- **Required tasks**
**a)** In the passage on Lake Ogawara sediments, at what frequency did the susceptibility meter operate for the low-field measurements?
**b)** Rewrite the part of the passage on Lake Ogawara sediments that opens with "We measured a" and closes with "in March 2012.", renaming "ARM" to "anhysteretic remanence" wherever it occurs.

- **Supplied passage**
= Beginning of Section =

Although non-destructive measurements of magnetic concentration parameters provide a quick and efficient method for characterizing sediment samples, it is generally difficult to determine magnetic mineral species by using only such measurements. We therefore attempted to estimate the magnetic coercivity distribution and blocking temperatures of isothermal remanent magnetization (IRM) on selected samples. We found, however, that magnetic concentration parameters were reduced markedly during refrigerated storage of samples for 3 years after collection, particularly in samples from the deeper part of the lake. We suggest that metastable magnetic minerals decay after sample recovery.
We investigated the magnetic properties of bottom sediments with samples collected at Lake Ogawara in 2011 by Seto et al. (2012); these samples were collected with an Ekman–Birge bottom sampler at 112 sites at water depths of 0.75 to 24.7 m, mostly on a 1-km grid (Fig. 1). Details of water quality and sedimentological data will be reported elsewhere (Seto et al. in preparation). The bottom sediments were composed mainly of well-sorted fine to coarse sand at sites shallower than 6 m and of greenish black mud at deeper sites (Fig. 2a; Seto et al. 2012). We obtained samples for magnetic measurements by inserting plastic cubes (with one open face) with a 7-cm3 volume into the sediments dredged at 105 sites.
We measured a low-field magnetic susceptibility of the cubic specimens soon after sample recovery by using an MS3 susceptibility meter with a MS1B sensor (Bartington Instruments) operating at a frequency of 0.47 kHz. After correction for the diamagnetic susceptibility of the plastic sample holder and instrument calibration by use of paramagnetic standard samples, the volume and mass susceptibilities were calculated. We also measured a susceptibility at 4.7 kHz, but detected no significant frequency dependence. On pilot specimens from 40 sites, we carried out a stepwise acquisition of ARM up to 100 mT with a 0.1-mT biasing field and alternating field (AF) demagnetization of the ARM. For other sites, ARM was imparted to specimens at 100 mT AF. The ARM measurements were carried out in March 2012.

= End of Section =

- **Stored data**
= Beginning of Section =

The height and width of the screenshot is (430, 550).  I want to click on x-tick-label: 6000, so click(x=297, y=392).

= End of Section =
= Beginning of Section =

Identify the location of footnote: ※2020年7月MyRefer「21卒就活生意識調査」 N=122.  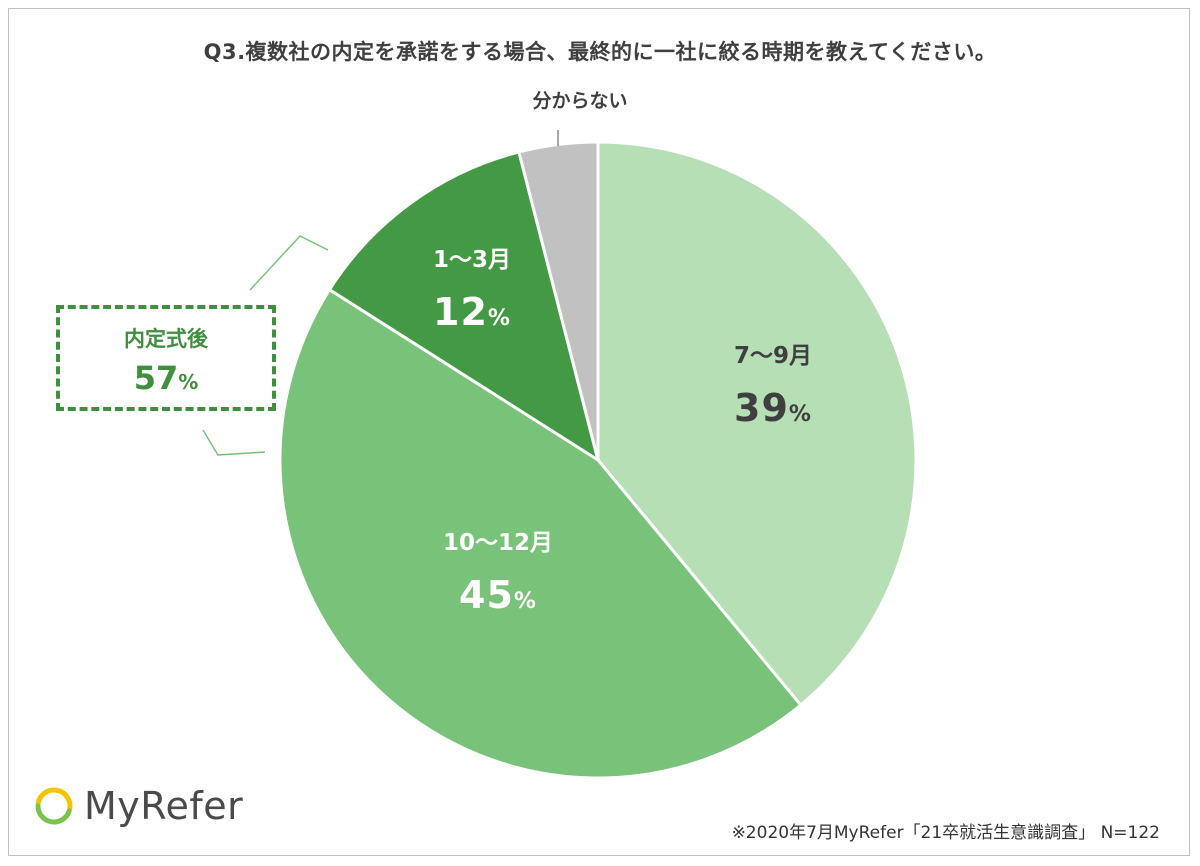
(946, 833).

= End of Section =

- **Exercise solutions**
**a)** 0.47 kHz

**b)**
We measured a low-field magnetic susceptibility of the cubic specimens soon after sample recovery by using an MS3 susceptibility meter with a MS1B sensor (Bartington Instruments) operating at a frequency of 0.47 kHz. After correction for the diamagnetic susceptibility of the plastic sample holder and instrument calibration by use of paramagnetic standard samples, the volume and mass susceptibilities were calculated. We also measured a susceptibility at 4.7 kHz, but detected no significant frequency dependence. On pilot specimens from 40 sites, we carried out a stepwise acquisition of anhysteretic remanence up to 100 mT with a 0.1-mT biasing field and alternating field (AF) demagnetization of the anhysteretic remanence. For other sites, anhysteretic remanence was imparted to specimens at 100 mT AF. The anhysteretic remanence measurements were carried out in March 2012.